--- Stored data Enclosed Below ---

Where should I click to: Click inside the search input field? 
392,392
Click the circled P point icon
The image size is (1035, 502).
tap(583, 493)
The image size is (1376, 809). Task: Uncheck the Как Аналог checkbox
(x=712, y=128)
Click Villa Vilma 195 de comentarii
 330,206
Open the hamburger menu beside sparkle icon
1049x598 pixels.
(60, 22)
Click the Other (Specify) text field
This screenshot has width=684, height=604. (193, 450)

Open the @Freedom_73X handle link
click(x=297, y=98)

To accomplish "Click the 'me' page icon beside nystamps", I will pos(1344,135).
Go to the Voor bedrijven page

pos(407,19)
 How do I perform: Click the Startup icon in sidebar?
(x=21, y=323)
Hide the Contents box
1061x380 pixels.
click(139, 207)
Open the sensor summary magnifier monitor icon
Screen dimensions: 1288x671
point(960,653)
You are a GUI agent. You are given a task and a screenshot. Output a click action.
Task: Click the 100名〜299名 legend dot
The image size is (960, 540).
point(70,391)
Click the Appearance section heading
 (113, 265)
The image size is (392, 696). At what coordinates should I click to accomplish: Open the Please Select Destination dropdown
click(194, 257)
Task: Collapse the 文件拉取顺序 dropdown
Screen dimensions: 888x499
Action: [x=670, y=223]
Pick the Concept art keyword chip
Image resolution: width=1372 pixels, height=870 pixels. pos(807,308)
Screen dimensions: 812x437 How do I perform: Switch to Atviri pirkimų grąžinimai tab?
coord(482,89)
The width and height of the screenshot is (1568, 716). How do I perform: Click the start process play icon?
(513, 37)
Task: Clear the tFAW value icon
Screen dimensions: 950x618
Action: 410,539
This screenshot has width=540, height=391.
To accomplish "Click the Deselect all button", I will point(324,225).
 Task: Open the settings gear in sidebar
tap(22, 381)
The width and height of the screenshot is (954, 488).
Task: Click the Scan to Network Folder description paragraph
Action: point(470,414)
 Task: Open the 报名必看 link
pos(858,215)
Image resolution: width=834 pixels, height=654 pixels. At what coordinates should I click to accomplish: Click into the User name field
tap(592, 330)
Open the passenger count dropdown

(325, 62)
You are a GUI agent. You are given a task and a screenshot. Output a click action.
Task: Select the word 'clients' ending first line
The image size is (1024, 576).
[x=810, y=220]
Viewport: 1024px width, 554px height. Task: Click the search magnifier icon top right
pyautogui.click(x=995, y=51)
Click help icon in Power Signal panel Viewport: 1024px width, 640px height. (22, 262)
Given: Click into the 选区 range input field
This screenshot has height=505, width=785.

--- End of Enclosed Stored data ---

▸ **Exercise**: Reproduce the entries exactly, each one as given.

▸ **Solution for this task**:
Where should I click to: Click inside the search input field? 
392,392
Click the circled P point icon
The image size is (1035, 502).
tap(583, 493)
The image size is (1376, 809). Task: Uncheck the Как Аналог checkbox
(x=712, y=128)
Click Villa Vilma 195 de comentarii
 330,206
Open the hamburger menu beside sparkle icon
1049x598 pixels.
(60, 22)
Click the Other (Specify) text field
This screenshot has width=684, height=604. (193, 450)

Open the @Freedom_73X handle link
click(x=297, y=98)

To accomplish "Click the 'me' page icon beside nystamps", I will pos(1344,135).
Go to the Voor bedrijven page

pos(407,19)
 How do I perform: Click the Startup icon in sidebar?
(x=21, y=323)
Hide the Contents box
1061x380 pixels.
click(139, 207)
Open the sensor summary magnifier monitor icon
Screen dimensions: 1288x671
point(960,653)
You are a GUI agent. You are given a task and a screenshot. Output a click action.
Task: Click the 100名〜299名 legend dot
The image size is (960, 540).
point(70,391)
Click the Appearance section heading
 (113, 265)
The image size is (392, 696). At what coordinates should I click to accomplish: Open the Please Select Destination dropdown
click(194, 257)
Task: Collapse the 文件拉取顺序 dropdown
Screen dimensions: 888x499
Action: [x=670, y=223]
Pick the Concept art keyword chip
Image resolution: width=1372 pixels, height=870 pixels. pos(807,308)
Screen dimensions: 812x437 How do I perform: Switch to Atviri pirkimų grąžinimai tab?
coord(482,89)
The width and height of the screenshot is (1568, 716). How do I perform: Click the start process play icon?
(513, 37)
Task: Clear the tFAW value icon
Screen dimensions: 950x618
Action: 410,539
This screenshot has width=540, height=391.
To accomplish "Click the Deselect all button", I will point(324,225).
 Task: Open the settings gear in sidebar
tap(22, 381)
The width and height of the screenshot is (954, 488).
Task: Click the Scan to Network Folder description paragraph
Action: point(470,414)
 Task: Open the 报名必看 link
pos(858,215)
Image resolution: width=834 pixels, height=654 pixels. At what coordinates should I click to accomplish: Click into the User name field
tap(592, 330)
Open the passenger count dropdown

(325, 62)
You are a GUI agent. You are given a task and a screenshot. Output a click action.
Task: Select the word 'clients' ending first line
The image size is (1024, 576).
[x=810, y=220]
Viewport: 1024px width, 554px height. Task: Click the search magnifier icon top right
pyautogui.click(x=995, y=51)
Click help icon in Power Signal panel Viewport: 1024px width, 640px height. (22, 262)
Given: Click into the 选区 range input field
This screenshot has height=505, width=785.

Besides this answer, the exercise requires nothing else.